A website from UGA Cooperative Extension

“Potential Seed Quality issues in 2020 – What can I do to reduce the risk of having stand issues?”

Seed Options

  • Growers should ask what the Germination % is on every lot they purchase.
  • If you purchase seed, it should be 75% germination or above.
    • You could send sample to get germination % from Department of Agriculture if you have time before planting
  • Farmer saved seed may be in any range.  
    • Please make sure to take a sample and submit to the department of Agriculture to determine germination % before you plant. 
  • You might want to treat with Rancona seed treatment to reduce issues with aspergillus flavus and niger. See Bob Kemerait’s notes he sent out earlier.

Agronomic Decisions

  • For Seed of all quality —- plant at optimal conditions (soil temp over 68 degrees and good moisture). 
    • Planting marginal seed in subpar conditions will make the situation worse.
  • Do not plant seed with marginal seed quality more than 2.5 inches deep.
  • If you have multiple seed lots and/or numerous totes, use the ones with the best germination earlier in the season when soils are not quite as warm.
  • Make sure the soil has adequate moisture for germination and emergence.

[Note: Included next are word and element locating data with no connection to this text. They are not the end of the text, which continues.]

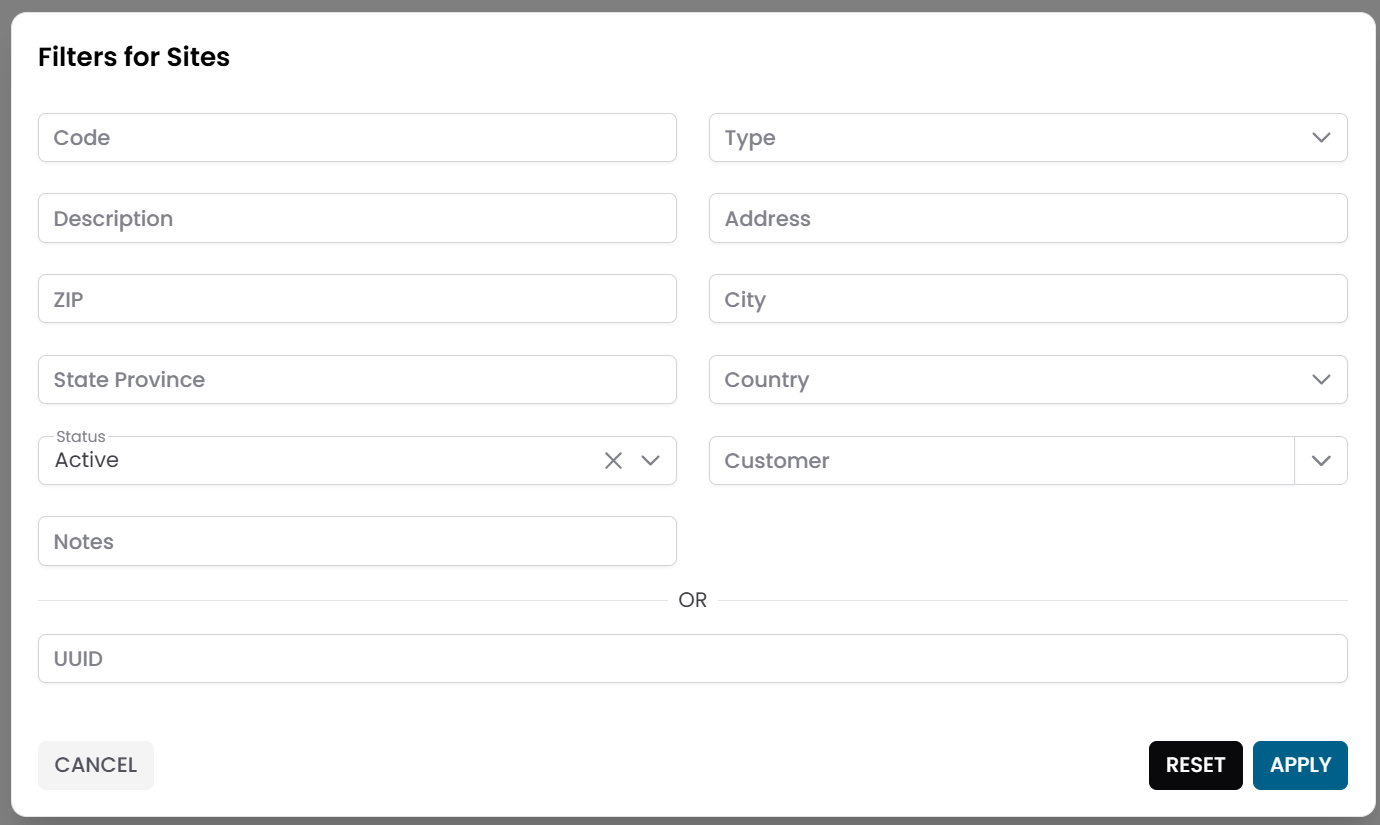1380x825 pixels.
Task: Open the Customer dropdown
Action: click(1321, 460)
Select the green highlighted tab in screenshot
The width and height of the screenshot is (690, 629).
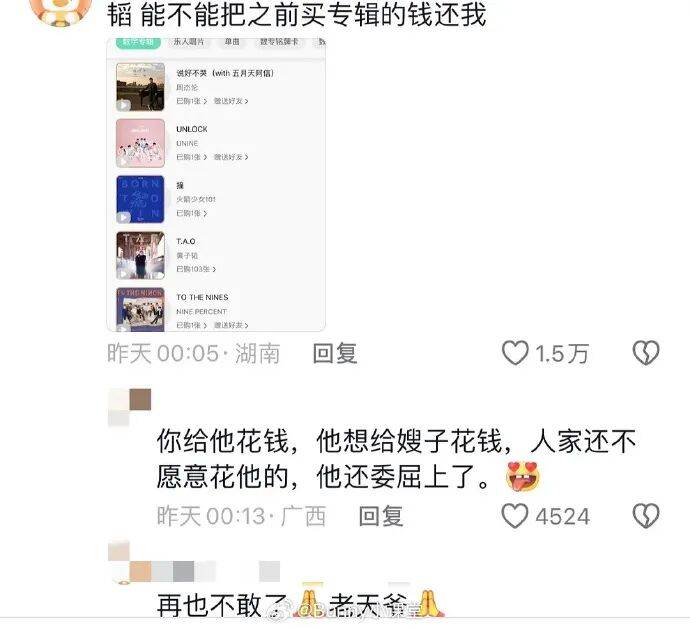pos(138,42)
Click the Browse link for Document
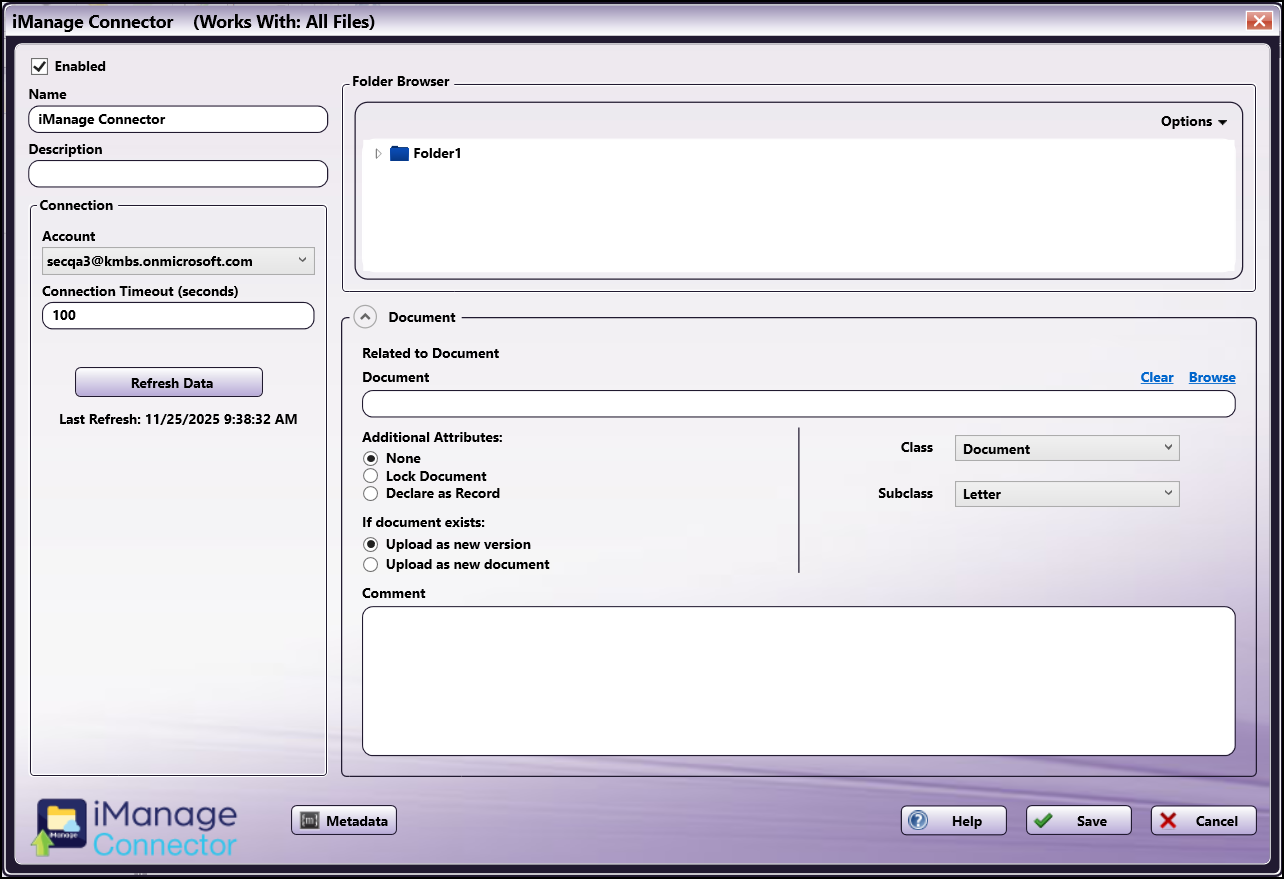 click(1211, 377)
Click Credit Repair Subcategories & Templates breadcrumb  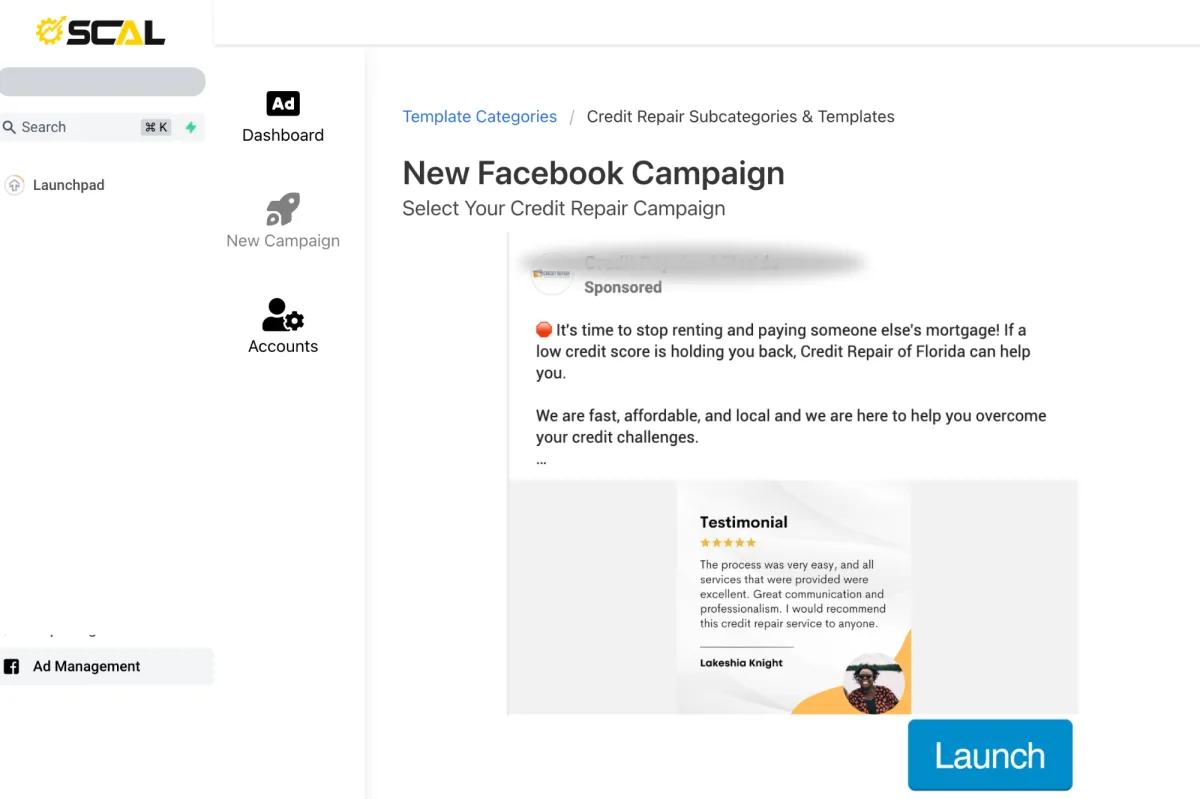pos(740,117)
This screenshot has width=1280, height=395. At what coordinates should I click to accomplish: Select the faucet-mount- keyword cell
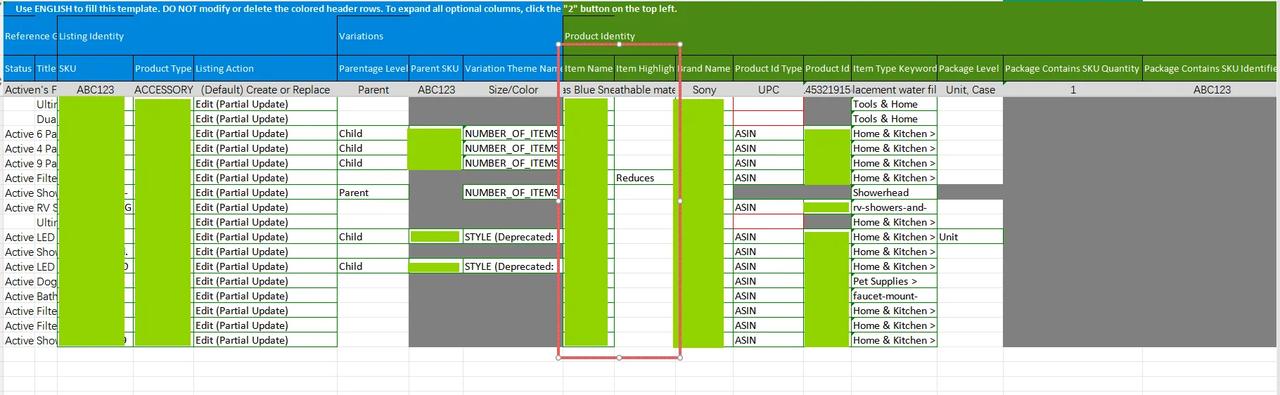[894, 296]
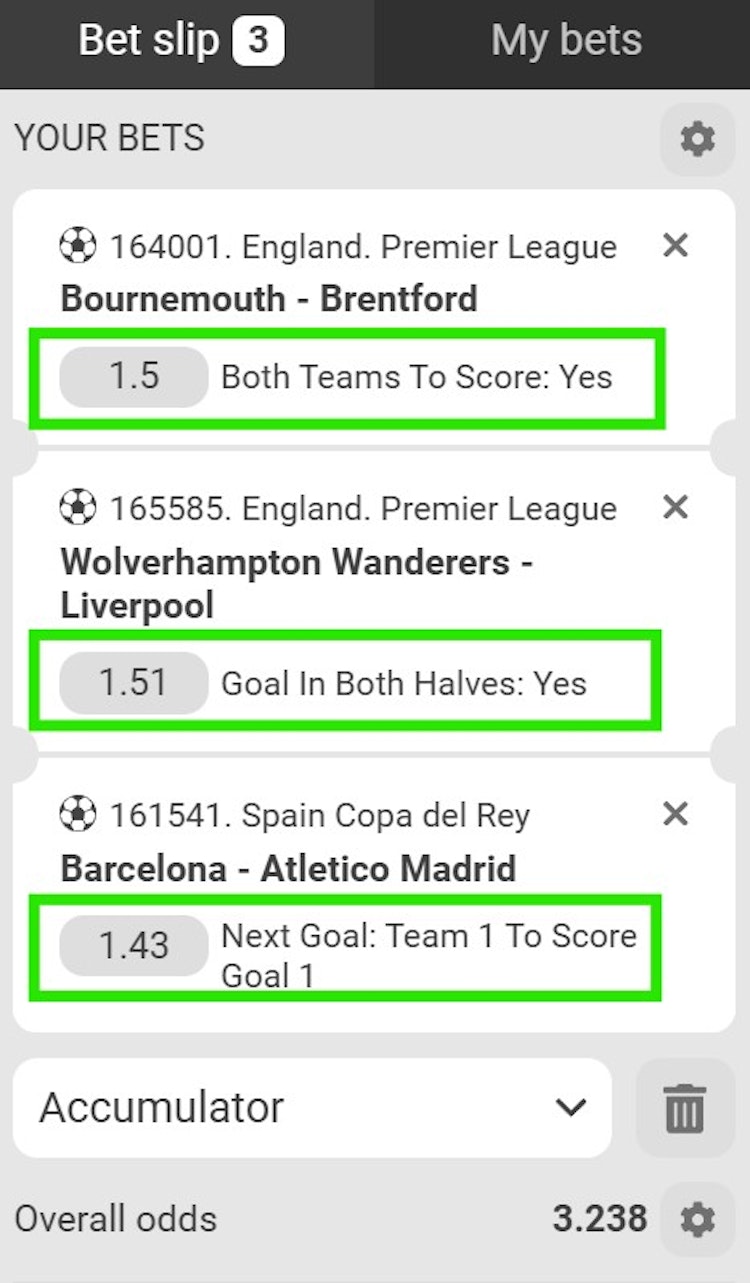Click the Overall odds value 3.238
Screen dimensions: 750x1283
601,1219
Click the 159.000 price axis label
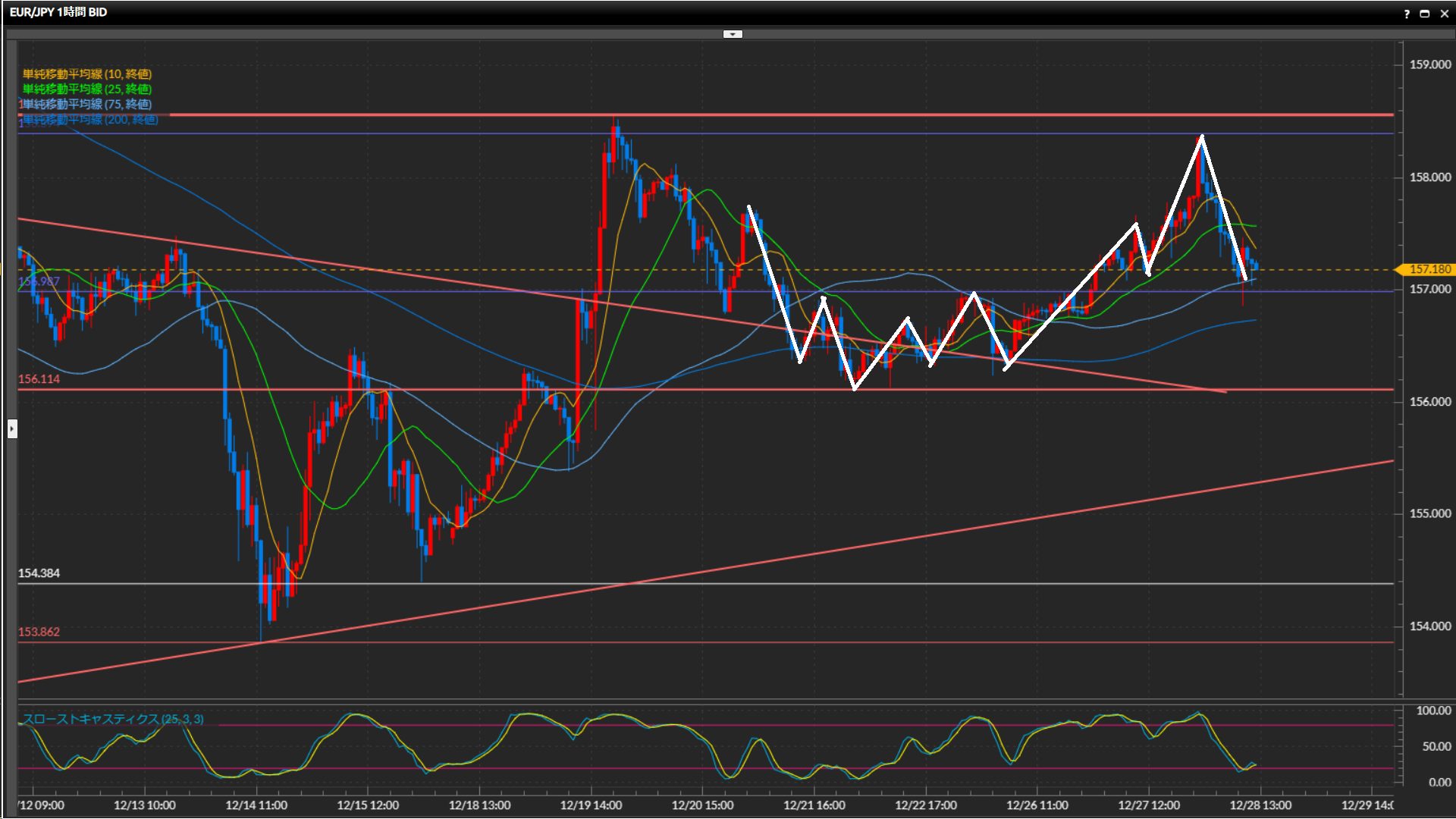The height and width of the screenshot is (819, 1456). (x=1430, y=64)
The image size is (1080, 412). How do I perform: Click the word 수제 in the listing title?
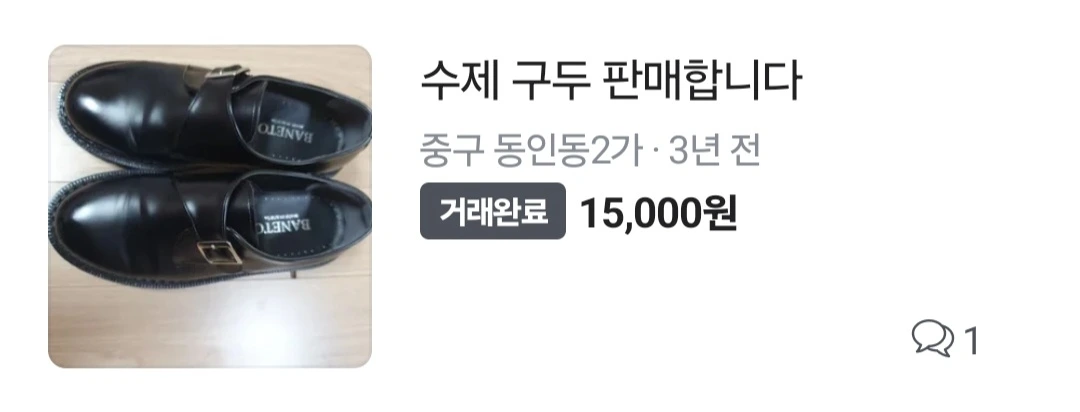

This is not the year to chase soil moisture!
  • Consider slowing down your planting speed.
  • Under dry conditions, make sure to irrigate before and after planting.
  • Use an in-furrow inoculant
  • Determine if in-furrow fungicide is needed.
  • Do not add any other bio-stimulant or fertilizer product in-furrow with seed. All you need is the seed, inoculant, insecticide, and fungicide!!!  Why take the risk?

Seeding Rates

  • Seed at 85% germination or above: plant at normal rates
  • High 70’s to low 80’s :  increase seeding rate 1-2 seed per foot
  • Seed below 75% germination the outcome may not be very good if you do everything right.
  • You have more flexibility with twin row plantings to bump up the seeding rate. With lower germination- increasing seeding rate can be the way to compensate BUT if you stack too many seed on top of one another you can get the opposite result. Placing seeds on top of one another or touching in the furrow can increase the potential for seed rot.
  • It’s best not to go over 8 to 8.5 seeds per foot on twin rows and not over 7.5 seed per foot on single rows. It is hard to plant more than 6 seed per foot with a single row planter with a large editable bean plate. You may need to use a virginia peanut plate.